Видимо, не одна Катя, а все коммунисты, все правленцы впервые увидели так обнаженно всю систему руководства хозяйством.
Раньше за сутолокой повседневных дел как-то не обращали внимания на то, что в колхозе людей, командующих и пишущих бумажки, побольше, чем в самом райкоме. Поэтому смотрели сейчас на Сергея Григорьевича удивленно и чуточку растерянно — как же это могло так случиться? Почему они сами не видели этого раньше?

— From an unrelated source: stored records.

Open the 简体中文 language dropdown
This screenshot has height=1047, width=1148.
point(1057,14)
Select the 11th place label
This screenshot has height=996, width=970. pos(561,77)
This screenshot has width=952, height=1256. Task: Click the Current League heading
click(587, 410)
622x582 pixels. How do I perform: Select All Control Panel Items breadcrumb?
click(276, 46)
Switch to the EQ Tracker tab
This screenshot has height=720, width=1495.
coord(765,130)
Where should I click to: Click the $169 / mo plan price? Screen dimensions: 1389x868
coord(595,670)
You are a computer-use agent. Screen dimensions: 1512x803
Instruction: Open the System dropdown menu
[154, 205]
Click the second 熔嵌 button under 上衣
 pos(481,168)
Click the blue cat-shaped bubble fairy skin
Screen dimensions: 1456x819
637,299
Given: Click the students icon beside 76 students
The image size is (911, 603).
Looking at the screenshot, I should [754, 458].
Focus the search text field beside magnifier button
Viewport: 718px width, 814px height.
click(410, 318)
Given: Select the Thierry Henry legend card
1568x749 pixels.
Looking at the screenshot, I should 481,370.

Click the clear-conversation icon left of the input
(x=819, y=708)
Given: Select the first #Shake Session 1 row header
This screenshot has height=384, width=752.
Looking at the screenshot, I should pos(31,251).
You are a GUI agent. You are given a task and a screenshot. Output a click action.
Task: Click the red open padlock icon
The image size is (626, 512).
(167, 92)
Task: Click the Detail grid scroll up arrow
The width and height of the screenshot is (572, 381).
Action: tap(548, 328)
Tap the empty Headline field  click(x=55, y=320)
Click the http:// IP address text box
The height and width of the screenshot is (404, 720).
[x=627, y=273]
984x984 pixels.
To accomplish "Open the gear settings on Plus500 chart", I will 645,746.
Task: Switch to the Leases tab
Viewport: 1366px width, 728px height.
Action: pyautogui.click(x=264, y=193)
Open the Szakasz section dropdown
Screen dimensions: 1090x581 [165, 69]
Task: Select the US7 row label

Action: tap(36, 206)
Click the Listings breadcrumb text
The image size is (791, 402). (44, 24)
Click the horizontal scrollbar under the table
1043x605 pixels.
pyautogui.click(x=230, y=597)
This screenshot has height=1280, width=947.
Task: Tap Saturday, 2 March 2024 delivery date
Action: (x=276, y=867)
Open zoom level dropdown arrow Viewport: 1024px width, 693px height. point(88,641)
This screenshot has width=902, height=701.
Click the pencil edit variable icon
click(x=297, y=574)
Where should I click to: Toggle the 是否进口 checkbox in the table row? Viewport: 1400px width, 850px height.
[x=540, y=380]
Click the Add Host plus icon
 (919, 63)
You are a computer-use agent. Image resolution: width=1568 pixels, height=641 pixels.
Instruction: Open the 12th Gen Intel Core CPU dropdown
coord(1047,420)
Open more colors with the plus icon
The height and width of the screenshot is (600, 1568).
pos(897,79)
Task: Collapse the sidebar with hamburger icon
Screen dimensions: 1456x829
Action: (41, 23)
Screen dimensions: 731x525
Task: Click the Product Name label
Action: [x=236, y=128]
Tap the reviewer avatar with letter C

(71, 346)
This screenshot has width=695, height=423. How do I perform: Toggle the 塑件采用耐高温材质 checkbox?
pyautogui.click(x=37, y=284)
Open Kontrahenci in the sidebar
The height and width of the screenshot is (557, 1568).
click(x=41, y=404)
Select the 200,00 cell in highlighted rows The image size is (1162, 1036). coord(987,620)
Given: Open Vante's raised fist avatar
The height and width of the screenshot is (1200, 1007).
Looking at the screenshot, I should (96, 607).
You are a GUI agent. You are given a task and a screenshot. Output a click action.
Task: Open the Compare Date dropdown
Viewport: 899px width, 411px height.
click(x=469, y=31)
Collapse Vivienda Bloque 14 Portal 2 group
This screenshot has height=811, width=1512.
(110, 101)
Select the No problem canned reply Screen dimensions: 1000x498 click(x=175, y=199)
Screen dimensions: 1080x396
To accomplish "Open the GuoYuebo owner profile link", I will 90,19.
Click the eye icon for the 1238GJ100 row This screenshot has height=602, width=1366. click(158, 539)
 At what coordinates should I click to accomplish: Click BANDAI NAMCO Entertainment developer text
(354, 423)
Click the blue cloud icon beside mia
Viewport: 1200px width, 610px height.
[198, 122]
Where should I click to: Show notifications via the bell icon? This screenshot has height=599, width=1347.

Этот вопрос и задал собравшимся Новокшонов. И только один правленец нашелся, что на него ответить.
— Тут, Сергей Григорьевич, секрет простой — хозяйничаем плохо. Все — от председателя до последнего скотника — считают так: не мое — колхозное…
— А почему так считают?
— Потому оно именно колхозное, а не мое. Не я хозяин. Вы вот сейчас сказали: никакого плана, весь хлеб заберем. А вы у меня спросили?
Катя растерялась бы от такого, прямо поставленного вопроса. А Сергей Григорьевич не моргнул глазом.
— Когда речь заходит о помощи в трудную минуту государству, вы считаете, что это ваше. А когда Кульгузкин в войну машинами возил хлеб в Барнаул да поросят и баранов в район — это, значит, не ваше было? Это было колхозное, да?